Quality Control is an important step in every production system. A lot of business investments aim to reinforce this process to grant higher-performance products. In the last years, Machine Learning solutions play a key role in this program of investments for their ability to easily adapt in every contest and for the great results achieved.
In this article, I present an AI solution for Quality Control in a standard production unit, in the form of a classification problem. Following a very interesting approach, I try to achieve the best possible performance, giving a visual explanation of the results and taking into account the useful human insights.
I want to underline this latest topic because human insights are often underestimated in Machine Learning! It’s not a surprise that they permit us to achieve the best performances and to adopt the smartest solutions.
THE DATASET
I took the dataset for the analysis from the faithful UCI repository (Steel Plates Faults Data Set). The data description is very poor but it doesn’t matter because it’s easy to understand… We have a dataset containing the meta information of steel plates like luminosity, perimeter, edge, thickness, area, type of steel and so on (27 independent variables in total).
We can imagine to manage a factory that works steel and produces steel plates in the final step of the production system to sell them in the wholesale market. Our aim is to maximize the efficiency of the production system, trying to identify the possible types of steel plate faults (7 in total) only considering the metadata of the products. In this way, we will be able to identify the fallacies of the production system and accordingly react.
With 1941 samples at our disposal, the distribution of the total faults is unbalanced in favor of ‘Other Faults‘ class:
df = pd.read_csv('./Steel_Plates_Faults.csv')
label = df.Fault
df = df.drop('Fault',axis=1)
label.value_counts().plot.pie(figsize=(6,6))

FIRST MODEL
We are in a hurry and want to get immediately some results. So we take all our data and fit a Gradient Boosting.
X_train, X_test, y_train, y_test = train_test_split(df, label, random_state=42, test_size=0.2)
gbc = GradientBoostingClassifier(n_estimators=500)
gbc.fit(X_train, y_train)
We are able to achieve an overall ACCURACY of 0.807%.
cnf_matrix = confusion_matrix(y_test, gbc.predict(X_test))
plot_confusion_matrix(cnf_matrix, classes=np.unique(label), title="Confusion matrix")
plt.show()
If we plot the confusion matrix it’s possible to see that our algorithm isn’t able to classify well the Other_faults class. This first result imposes us to slow down and think a little bit.

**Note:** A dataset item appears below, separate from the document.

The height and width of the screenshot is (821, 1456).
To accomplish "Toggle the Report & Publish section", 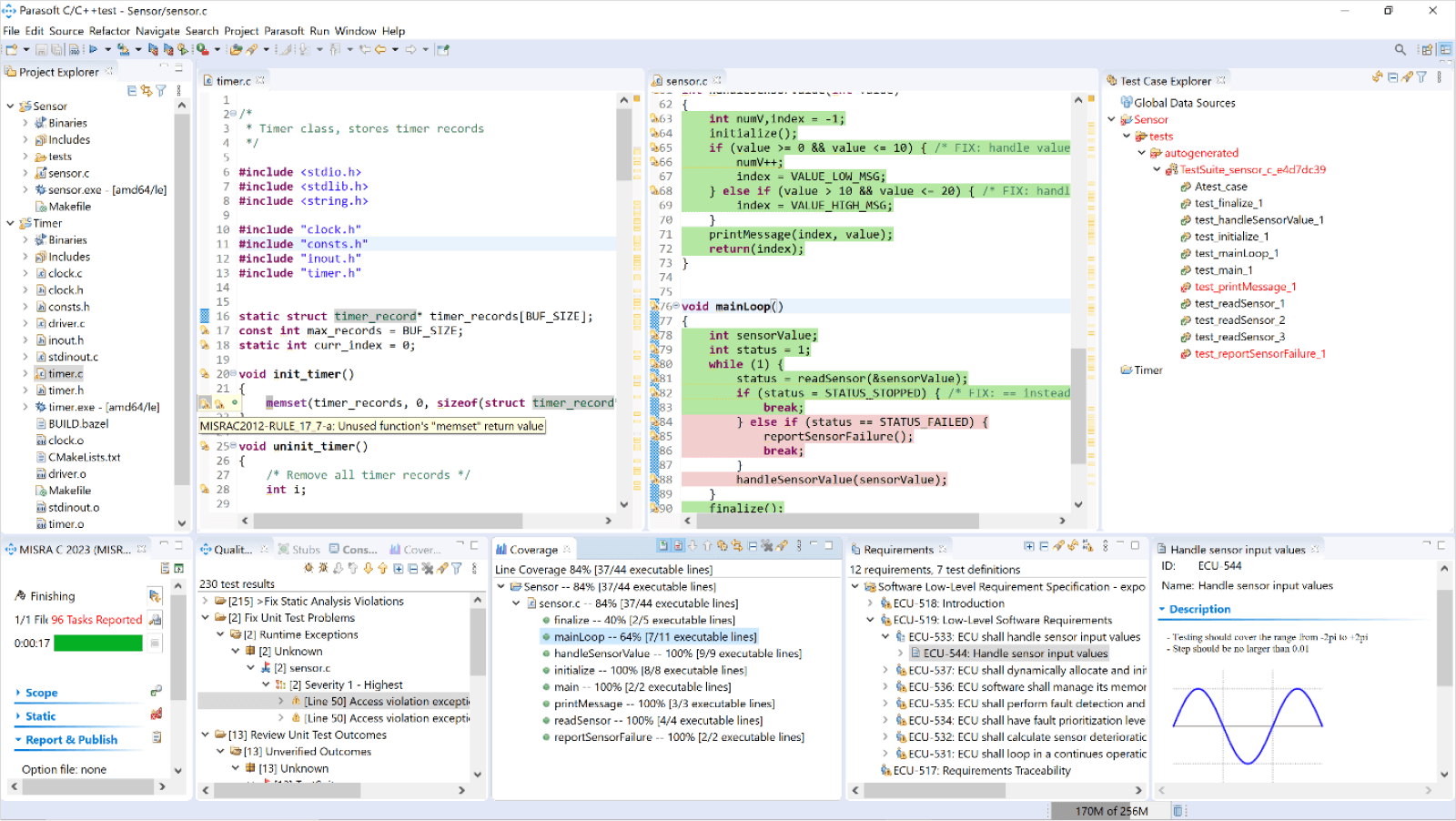I will click(73, 739).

Personally, the best way to investigate a phenomenon is to make a plot. For this reason, I took all the variables that we used to fit our Gradient Boosting and I plotted them. To do this I reduce the starting dimensions (27 variables) to only 2 dimensions fitting a TSNE.
scaler = StandardScaler()
scaler.fit(X_train.astype('float64'))
tsne = TSNE(n_components=2, random_state=42, n_iter=300, perplexity=5)
T = tsne.fit_transform(scaler.transform(df.astype('float64')))
plt.figure(figsize=(16,9))
colors = {0:'red', 1:'blue', 2:'green', 3:'pink', 4:'black', 5:'orange', 6:'cyan'}
plt.scatter(T.T[0], T.T[1], c=[colors[i] for i in LabelEncoder().fit_transform(label)])

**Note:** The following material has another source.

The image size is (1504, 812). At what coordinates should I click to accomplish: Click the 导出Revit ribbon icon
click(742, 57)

Here it is a clear and beautiful explanation of our results! We (and also the algorithm) aren’t able to identify a clear separation from the Other_Faults (pink dots) to the remaining classes. In this way the recall values from the confusion matrix for the Other_Faults make sense. Other_Faults is a noisy class and we have to take into account this aspect in our analysis.
KEY POINT
What does it mean that Other_Faults is a noisy class? To answer this question we take advantage of notorious and underestimated human insights.
Assuming that humans made up the quality check in a production system today. If these people inspect a steel plate with a notable bump or a stain on its surface this piece is easy to label. But if these people inspect a plate with a bump and a stain on the surface at the same time label it is not so easy! (_if you are in doubt put it in OtherFaults).
This is only one example, but personally, it clarifies our situation: Other_Faults class needs to be treated with care because it incorporates a lot of undefined cases of quality checks.
With this precious consideration in mind, we can proceed safely! As above I try to plot all the steel plates in our dataset, taking into consideration all the variables BUT not including the plates which belong to Other_Faults (pink dots).
tsne = TSNE(n_components=2, random_state=42, n_iter=300, perplexity=5)
T = tsne.fit_transform(scaler.transform(df[label != 'Other_Faults'].astype('float64')))
plt.figure(figsize=(16,9))
colors = {0:'red', 1:'blue', 2:'green', 3:'black', 4:'orange', 5:'cyan'}
plt.scatter(T.T[0], T.T[1], c=[colors[i] for i in LabelEncoder().fit_transform(label[label != 'Other_Faults'])])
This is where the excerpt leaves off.